Was wissen die über mich und was dürfen sie wissen?
Ich habe während meiner Wut-Recherchen in den fünf facebookfreien Tagen erfahren, dass Facebook mich durch das ganze Netz verfolgt, wenn ich den "Auf-Facebook-angemeldet-bleiben"-Haken setze oder den Privat-Surfen-Modus meines Browers nicht verwende. Facebook sammelt nicht nur Informationen aus Inhalten, die wir selbst bei Facebook teilen. Auch aus Seiten, die uns gefallen oder aus Artikeln und Videos, die wir anklicken und sogar aus externen Webseiten, die wir besuchen, wenn wir so durchs fröhlich Netz klickern. Wir werden also von Marc Zuckerberg beschattet. Besuchen wir die Webseite eines Fahrradgeschäftes, speichert Facebook beispielsweise "Radfahren". Haben wir eine Fitness-App auf dem Handy, speichert Facebook "Fitness" oder vielleicht "Diät".
Durch all diese zusammengetragenen Informationen werden wir zu einer definierten Zielperson, die in eine bestimmte Zielgruppe gehört. Diese Zielgruppen möchten Unternehmen gezielt erreichen, deswegen bezahlen sie Facebook dafür, dass sie an diesen Informationen teilhaben dürfen und uns Werbung für ihre Produkte oder Dienstleistungen anbieten können. In unseren Kontoeinstellungen können wir ausstellen, dass uns diese auf uns zugeschnittene Werbung angezeigt wird. Das heißt aber nicht, dass dann auch keine Informationen mehr über uns getrackt und gespeichert werden. Es gibt also kein Entrinnen. Übrigens ist es juristisch wirkungslos auf der eigenen Pinnwand einen Widerspruch oder ähnliches gegen die Facebook AGB zu posten, da diese Widerspuchserklärung mangels Zugang bei Facebook nicht wirksam werden kann.
☆ ☆ ☆ ☆
▶ **Aufgabenliste**:
1 – Nenne alle Begriffe, die Facebook laut dem Text über Facebook in den angeführten Beispielen speichert.
2 – Gib aus dem Text über Facebook den Abschnitt wortgetreu wieder, der mit "Durch all diese" beginnt und mit "wirksam werden kann." endet.

▶ **Bereitgestellte Daten**:
☆ ☆ ☆ ☆
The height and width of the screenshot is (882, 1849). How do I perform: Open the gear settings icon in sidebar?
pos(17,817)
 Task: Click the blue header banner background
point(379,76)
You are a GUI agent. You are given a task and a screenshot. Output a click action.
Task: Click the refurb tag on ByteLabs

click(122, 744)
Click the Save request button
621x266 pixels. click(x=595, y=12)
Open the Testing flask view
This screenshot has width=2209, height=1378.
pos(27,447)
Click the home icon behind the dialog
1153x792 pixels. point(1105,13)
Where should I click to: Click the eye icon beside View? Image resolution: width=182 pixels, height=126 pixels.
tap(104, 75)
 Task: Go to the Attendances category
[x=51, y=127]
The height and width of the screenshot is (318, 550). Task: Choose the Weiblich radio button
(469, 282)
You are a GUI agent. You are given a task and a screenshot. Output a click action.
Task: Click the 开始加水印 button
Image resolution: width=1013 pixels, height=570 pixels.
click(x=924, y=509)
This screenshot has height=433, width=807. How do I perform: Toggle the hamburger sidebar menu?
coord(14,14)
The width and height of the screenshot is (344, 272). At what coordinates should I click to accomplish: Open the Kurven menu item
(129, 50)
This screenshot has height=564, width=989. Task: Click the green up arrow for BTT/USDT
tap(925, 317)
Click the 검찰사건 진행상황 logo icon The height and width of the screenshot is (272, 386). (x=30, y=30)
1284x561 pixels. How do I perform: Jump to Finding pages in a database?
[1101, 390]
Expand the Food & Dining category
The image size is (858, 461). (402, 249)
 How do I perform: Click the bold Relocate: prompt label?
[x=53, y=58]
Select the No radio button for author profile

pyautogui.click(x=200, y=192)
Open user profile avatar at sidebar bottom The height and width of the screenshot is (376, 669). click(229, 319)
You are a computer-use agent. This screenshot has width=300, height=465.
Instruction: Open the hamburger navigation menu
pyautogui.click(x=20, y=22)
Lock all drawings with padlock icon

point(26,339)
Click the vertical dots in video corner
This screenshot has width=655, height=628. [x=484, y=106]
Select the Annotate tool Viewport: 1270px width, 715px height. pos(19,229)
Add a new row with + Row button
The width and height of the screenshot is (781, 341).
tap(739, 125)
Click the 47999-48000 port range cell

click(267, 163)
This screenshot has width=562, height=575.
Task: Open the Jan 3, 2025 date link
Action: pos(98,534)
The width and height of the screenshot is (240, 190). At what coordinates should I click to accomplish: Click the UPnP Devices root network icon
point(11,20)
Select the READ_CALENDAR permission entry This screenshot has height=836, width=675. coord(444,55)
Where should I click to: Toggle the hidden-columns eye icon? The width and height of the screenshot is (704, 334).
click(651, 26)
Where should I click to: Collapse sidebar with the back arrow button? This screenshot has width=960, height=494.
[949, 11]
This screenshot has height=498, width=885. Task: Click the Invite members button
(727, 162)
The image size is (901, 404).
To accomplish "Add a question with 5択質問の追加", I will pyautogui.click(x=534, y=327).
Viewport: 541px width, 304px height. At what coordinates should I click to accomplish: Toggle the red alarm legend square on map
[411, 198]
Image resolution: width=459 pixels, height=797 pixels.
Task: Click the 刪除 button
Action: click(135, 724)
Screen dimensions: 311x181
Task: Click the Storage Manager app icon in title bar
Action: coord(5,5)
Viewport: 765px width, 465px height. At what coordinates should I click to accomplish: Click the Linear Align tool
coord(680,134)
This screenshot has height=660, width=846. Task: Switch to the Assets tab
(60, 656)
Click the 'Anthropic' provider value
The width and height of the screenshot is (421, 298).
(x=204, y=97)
☆ ☆ ☆ ☆
▶ **Antworten je Aufgabe**:
1 – Radfahren, Fitness, Diät

2 –
Durch all diese zusammengetragenen Informationen werden wir zu einer definierten Zielperson, die in eine bestimmte Zielgruppe gehört. Diese Zielgruppen möchten Unternehmen gezielt erreichen, deswegen bezahlen sie Facebook dafür, dass sie an diesen Informationen teilhaben dürfen und uns Werbung für ihre Produkte oder Dienstleistungen anbieten können. In unseren Kontoeinstellungen können wir ausstellen, dass uns diese auf uns zugeschnittene Werbung angezeigt wird. Das heißt aber nicht, dass dann auch keine Informationen mehr über uns getrackt und gespeichert werden. Es gibt also kein Entrinnen. Übrigens ist es juristisch wirkungslos auf der eigenen Pinnwand einen Widerspruch oder ähnliches gegen die Facebook AGB zu posten, da diese Widerspuchserklärung mangels Zugang bei Facebook nicht wirksam werden kann.